→ **Inténtelo usted**: Prosiga el artículo sobre la respuesta del papa León XIV a la carta de Rocco a partir de su última oración.

(NCR/InfoCatólica) El Papa León XIV ha respondido a la carta de un hombre que se presenta como ateo, pero que al mismo tiempo afirma amar a Dios y sentirse interiormente inquieto por Él. La contestación del Pontífice apareció en el número de febrero de la revista Piazza San Pietro, donde el Santo Padre atendió las preguntas de un lector italiano llamado Rocco, natural de Reggio Calabria.
Rocco expuso su desconcierto con una pregunta directa: «¿Cómo es posible considerarse ateo y amar a Dios? Siento la necesidad de amar a Dios, pero me considero ateo, o quizá creo que lo soy, y en el fondo, ¿estoy buscando a Dios?». Para explicar mejor lo que vive, envió al Papa un poema en el que describe su contemplación de la naturaleza y el misterio que percibe en la armonía del mundo, mientras reconoce una tensión interior: dice creer que no cree y, sin embargo, anhela a Dios.
En ese poema, Rocco expresa su conflicto con imágenes que presentan la creación como un signo que lo interpela, pero sin lograr todavía una certeza plena. Confiesa que no está seguro de nada, pero admite una nostalgia que lo desborda: para él, su drama y su inquietud tienen un nombre, y ese nombre es Dios. Su texto culmina con una declaración que resume el motivo de la consulta: se describe como «un ateo que ama a Dios».
León XIV agradeció a Rocco su «hermosa poesía» y dijo que le recordaba una línea de las Confesiones de san Agustín, una obra clave del santo: «Tú estabas dentro de mí, y yo estaba fuera. Y allí te buscaba». Con esa referencia, el Pontífice enmarcó la experiencia del lector en una perspectiva clásica de la tradición cristiana: el corazón humano puede buscar a Dios incluso en medio de la confusión, y esa inquietud no es un simple accidente psicológico, sino una señal de deseo de verdad y de amor.
A partir de ahí, el Papa subrayó una idea central: esa búsqueda sincera ya desmiente la etiqueta de un ateísmo cerrado. En palabras de León XIV, basta lo anterior «para decirte que no se puede ser un ateo que ama a Dios, que lo busca con corazón sincero». El Santo Padre señaló que el núcleo del problema de la fe no se reduce a una oposición superficial entre creer y no creer, sino que toca algo más profundo: la orientación del corazón.

(Entradas de datos guardadas)
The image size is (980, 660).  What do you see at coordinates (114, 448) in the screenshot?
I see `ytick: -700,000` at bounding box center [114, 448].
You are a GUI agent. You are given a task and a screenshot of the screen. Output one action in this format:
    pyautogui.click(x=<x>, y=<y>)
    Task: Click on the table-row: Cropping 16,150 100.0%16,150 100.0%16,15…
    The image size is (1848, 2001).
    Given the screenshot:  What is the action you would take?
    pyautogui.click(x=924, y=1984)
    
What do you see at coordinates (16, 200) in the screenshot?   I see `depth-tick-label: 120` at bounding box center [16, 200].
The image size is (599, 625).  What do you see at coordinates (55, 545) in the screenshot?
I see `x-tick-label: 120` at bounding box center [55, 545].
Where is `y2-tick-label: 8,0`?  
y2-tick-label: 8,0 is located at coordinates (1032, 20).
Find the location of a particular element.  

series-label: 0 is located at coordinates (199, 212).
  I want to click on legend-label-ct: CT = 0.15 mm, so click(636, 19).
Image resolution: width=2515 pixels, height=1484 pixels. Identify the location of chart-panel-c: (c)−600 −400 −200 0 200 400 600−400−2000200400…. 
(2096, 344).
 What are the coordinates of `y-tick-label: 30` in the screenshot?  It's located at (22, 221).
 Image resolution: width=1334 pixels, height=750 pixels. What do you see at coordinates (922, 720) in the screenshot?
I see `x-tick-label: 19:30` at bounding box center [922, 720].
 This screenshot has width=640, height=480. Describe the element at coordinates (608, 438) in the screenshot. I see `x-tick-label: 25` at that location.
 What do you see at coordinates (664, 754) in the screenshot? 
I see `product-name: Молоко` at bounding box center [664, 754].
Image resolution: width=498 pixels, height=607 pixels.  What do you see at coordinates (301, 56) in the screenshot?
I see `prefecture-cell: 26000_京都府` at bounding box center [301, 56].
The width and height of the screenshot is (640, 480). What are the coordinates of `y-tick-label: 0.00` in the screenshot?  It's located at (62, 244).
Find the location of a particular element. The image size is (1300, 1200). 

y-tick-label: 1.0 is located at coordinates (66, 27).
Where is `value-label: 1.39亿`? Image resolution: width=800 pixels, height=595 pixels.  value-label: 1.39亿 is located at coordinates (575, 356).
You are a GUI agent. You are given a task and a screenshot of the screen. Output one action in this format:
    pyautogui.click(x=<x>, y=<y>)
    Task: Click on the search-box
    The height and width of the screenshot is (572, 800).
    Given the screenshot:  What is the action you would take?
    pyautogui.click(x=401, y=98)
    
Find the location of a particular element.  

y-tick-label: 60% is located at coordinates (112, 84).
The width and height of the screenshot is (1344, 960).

→ **Respuesta al problema**:
León XIV explicó que, recientemente, varios teólogos han ayudado a reflexionar sobre el hecho de que lo importante en la vida es buscar a Dios. Y desarrolló su tesis con una formulación contundente: «Porque el verdadero problema de la fe no es creer o no creer en Dios, sino buscarlo o no buscarlo». De este modo, el Pontífice desplazó la cuestión desde la pura autodefinición intelectual hacia la realidad moral y espiritual del hombre: el deseo de Dios, o su rechazo.
El Papa añadió que Dios «se deja encontrar por el corazón que lo busca», y propuso una distinción que considera más ajustada que la dicotomía habitual entre creyentes y no creyentes: no tanto entre quienes afirman creer y quienes lo niegan, sino entre quienes buscan a Dios y quienes no lo buscan. En ese marco, León XIV advirtió que puede darse un fenómeno engañoso: una persona puede considerar que cree y, sin embargo, no buscar el rostro de Dios ni amarlo; mientras que otra puede pensar que no cree y, sin embargo, estar buscando con ardor ese rostro, amándolo de hecho.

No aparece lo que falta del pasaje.